PROVIDED RECORDS Start Marker

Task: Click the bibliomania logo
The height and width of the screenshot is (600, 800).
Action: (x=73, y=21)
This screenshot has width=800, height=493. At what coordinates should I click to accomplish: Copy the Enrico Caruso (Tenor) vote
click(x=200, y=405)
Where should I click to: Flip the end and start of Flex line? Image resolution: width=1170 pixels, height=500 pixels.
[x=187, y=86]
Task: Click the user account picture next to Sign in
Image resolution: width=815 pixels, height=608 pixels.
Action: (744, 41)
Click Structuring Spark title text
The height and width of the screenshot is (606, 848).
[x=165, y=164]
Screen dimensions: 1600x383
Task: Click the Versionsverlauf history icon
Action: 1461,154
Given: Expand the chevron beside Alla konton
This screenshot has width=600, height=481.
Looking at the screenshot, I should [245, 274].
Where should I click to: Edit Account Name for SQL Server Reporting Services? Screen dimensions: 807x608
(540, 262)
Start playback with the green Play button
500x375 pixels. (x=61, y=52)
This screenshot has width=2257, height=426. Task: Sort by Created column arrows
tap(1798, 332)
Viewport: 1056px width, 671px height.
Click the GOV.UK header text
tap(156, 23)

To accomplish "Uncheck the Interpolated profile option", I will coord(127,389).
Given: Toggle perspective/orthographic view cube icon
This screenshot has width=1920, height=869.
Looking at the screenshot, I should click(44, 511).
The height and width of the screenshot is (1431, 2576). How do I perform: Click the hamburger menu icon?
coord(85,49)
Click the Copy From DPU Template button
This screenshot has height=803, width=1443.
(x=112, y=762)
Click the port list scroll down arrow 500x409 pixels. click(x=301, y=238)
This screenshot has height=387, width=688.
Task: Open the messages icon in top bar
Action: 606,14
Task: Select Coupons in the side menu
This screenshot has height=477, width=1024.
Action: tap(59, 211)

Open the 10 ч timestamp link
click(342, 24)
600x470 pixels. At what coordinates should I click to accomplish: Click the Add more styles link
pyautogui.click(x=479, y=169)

PROVIDED RECORDS End Marker

What you return must match the listing exactly, with nothing missing.

* **SOLUTION**:
Task: Click the bibliomania logo
The height and width of the screenshot is (600, 800).
Action: (x=73, y=21)
This screenshot has width=800, height=493. At what coordinates should I click to accomplish: Copy the Enrico Caruso (Tenor) vote
click(x=200, y=405)
Where should I click to: Flip the end and start of Flex line? Image resolution: width=1170 pixels, height=500 pixels.
[x=187, y=86]
Task: Click the user account picture next to Sign in
Image resolution: width=815 pixels, height=608 pixels.
Action: (744, 41)
Click Structuring Spark title text
The height and width of the screenshot is (606, 848).
[x=165, y=164]
Screen dimensions: 1600x383
Task: Click the Versionsverlauf history icon
Action: 1461,154
Given: Expand the chevron beside Alla konton
This screenshot has width=600, height=481.
Looking at the screenshot, I should [245, 274].
Where should I click to: Edit Account Name for SQL Server Reporting Services? Screen dimensions: 807x608
(540, 262)
Start playback with the green Play button
500x375 pixels. (x=61, y=52)
This screenshot has width=2257, height=426. Task: Sort by Created column arrows
tap(1798, 332)
Viewport: 1056px width, 671px height.
Click the GOV.UK header text
tap(156, 23)

To accomplish "Uncheck the Interpolated profile option", I will coord(127,389).
Given: Toggle perspective/orthographic view cube icon
This screenshot has width=1920, height=869.
Looking at the screenshot, I should click(44, 511).
The height and width of the screenshot is (1431, 2576). How do I perform: Click the hamburger menu icon?
coord(85,49)
Click the Copy From DPU Template button
This screenshot has height=803, width=1443.
(x=112, y=762)
Click the port list scroll down arrow 500x409 pixels. click(x=301, y=238)
This screenshot has height=387, width=688.
Task: Open the messages icon in top bar
Action: 606,14
Task: Select Coupons in the side menu
This screenshot has height=477, width=1024.
Action: tap(59, 211)

Open the 10 ч timestamp link
click(342, 24)
600x470 pixels. At what coordinates should I click to accomplish: Click the Add more styles link
pyautogui.click(x=479, y=169)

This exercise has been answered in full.